Verantwortlicher Autor: Kurt Lehberger Frankfurt am Main, 29.10.2025, 09:04 Uhr
Fachartikel: +++ Politik +++ Bericht 3679x gelesen
Buchbesprechung: Götz Aly „Wie konnte das geschehen? Deutschland 1933 bis 1945“.
Buchbesprechung: Götz Aly „Wie konnte das geschehen? Deutschland 1933 bis 1945“.  Bild: Kurt Lehberger

Frankfurt am Main [ENA] In seinem neuen Buch „Wie konnte das geschehen? Deutschland 1933 bis 1945“ analysiert Götz Aly die Gesellschaft und die Politik in Deutschland in der Zeit des Nationalsozialismus. Die folgenden Aussagen sind aus dem Gesprächsabend am 15.10.2025 in der Deutschen Nationalbibliothek aufgezeichnet.
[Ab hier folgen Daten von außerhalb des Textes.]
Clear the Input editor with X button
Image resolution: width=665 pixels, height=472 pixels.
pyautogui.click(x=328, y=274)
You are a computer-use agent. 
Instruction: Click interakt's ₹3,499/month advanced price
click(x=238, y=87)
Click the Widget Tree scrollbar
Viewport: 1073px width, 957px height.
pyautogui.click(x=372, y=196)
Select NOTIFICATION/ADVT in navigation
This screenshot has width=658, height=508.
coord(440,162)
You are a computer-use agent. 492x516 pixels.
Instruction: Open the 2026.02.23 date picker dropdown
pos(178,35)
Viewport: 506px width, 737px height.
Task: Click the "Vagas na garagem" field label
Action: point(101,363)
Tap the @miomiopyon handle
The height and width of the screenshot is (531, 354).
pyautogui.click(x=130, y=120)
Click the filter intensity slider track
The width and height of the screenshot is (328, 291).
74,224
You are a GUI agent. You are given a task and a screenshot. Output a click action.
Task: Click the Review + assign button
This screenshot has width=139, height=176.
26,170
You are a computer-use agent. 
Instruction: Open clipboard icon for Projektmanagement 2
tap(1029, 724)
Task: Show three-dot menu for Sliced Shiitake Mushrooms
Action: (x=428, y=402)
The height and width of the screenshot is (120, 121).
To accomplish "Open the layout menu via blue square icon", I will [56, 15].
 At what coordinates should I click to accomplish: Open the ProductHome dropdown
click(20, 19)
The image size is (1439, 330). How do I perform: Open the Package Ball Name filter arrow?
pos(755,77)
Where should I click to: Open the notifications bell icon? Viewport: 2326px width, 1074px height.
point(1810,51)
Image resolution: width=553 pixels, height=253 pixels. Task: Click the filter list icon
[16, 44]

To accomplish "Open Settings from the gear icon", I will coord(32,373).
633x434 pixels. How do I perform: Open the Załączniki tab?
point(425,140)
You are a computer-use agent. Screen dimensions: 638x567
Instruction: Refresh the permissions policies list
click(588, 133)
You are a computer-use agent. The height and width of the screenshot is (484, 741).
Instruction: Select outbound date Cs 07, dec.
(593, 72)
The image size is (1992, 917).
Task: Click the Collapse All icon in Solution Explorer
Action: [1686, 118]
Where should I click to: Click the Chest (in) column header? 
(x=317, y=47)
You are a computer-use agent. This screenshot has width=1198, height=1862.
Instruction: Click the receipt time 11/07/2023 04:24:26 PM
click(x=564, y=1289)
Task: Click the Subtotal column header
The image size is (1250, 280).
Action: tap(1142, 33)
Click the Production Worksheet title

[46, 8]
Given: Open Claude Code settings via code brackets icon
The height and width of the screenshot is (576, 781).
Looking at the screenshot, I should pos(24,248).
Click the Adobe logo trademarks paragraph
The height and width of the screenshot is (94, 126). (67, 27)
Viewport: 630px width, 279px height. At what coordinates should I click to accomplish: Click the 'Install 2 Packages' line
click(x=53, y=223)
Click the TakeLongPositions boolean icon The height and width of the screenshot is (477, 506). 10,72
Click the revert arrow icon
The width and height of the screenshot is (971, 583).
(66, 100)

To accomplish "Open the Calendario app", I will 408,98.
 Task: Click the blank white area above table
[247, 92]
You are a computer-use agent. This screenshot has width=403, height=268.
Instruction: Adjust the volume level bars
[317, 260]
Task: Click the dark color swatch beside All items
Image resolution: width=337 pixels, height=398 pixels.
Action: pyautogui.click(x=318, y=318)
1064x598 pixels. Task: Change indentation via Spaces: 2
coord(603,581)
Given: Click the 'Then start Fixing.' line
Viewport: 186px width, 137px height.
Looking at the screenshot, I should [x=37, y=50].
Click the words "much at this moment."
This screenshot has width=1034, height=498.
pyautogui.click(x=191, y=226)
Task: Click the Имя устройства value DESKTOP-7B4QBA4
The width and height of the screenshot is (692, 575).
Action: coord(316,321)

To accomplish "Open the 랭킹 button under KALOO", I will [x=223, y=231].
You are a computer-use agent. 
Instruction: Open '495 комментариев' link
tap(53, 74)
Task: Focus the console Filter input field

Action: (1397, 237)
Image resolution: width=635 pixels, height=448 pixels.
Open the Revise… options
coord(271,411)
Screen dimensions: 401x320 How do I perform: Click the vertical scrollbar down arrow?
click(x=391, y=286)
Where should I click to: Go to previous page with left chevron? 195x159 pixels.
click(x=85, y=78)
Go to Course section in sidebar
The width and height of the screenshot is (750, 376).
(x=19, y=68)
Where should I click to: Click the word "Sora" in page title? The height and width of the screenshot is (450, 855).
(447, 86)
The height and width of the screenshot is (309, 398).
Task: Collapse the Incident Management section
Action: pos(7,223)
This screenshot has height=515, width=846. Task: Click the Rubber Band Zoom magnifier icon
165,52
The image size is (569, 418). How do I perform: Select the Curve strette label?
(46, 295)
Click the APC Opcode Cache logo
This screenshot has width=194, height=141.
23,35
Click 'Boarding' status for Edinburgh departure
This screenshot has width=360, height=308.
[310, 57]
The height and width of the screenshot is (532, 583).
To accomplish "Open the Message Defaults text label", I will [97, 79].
Nach der Weltwirtschaftskrise (1929-1933) war die große Mehrheit der Deutschen verarmt. !934 lebten ca. 80% am Rande des Existenzminimums. Der Sozialstaat sollte die Deutschen ruhigstellen. Die neuen Gesetze brachte der Bevölkerung Vorteile. Beispielsweise wurde der 1. Mai 1934 der Tag der Arbeit zu einem bezahlten Feiertag. Die Arbeitgeber zahlten dafür. Das Urlaubsgeld wurde erstmals 1940 eingeführt. Starke Schultern sollten mehr tragen: die Körperschaftssteuer wurde erhöht. 1920 startete sie mit einem Steuersatz von 10 Prozent, 1940 erreichte sie 40 Prozent. Die Reichsfluchtsteuer betraf besonders die Juden. Die Steuerpolitik wurde im Sinne der nationalsozialistischen Ideologie durchgeführt und an den Kriegszielen ausgerichtet.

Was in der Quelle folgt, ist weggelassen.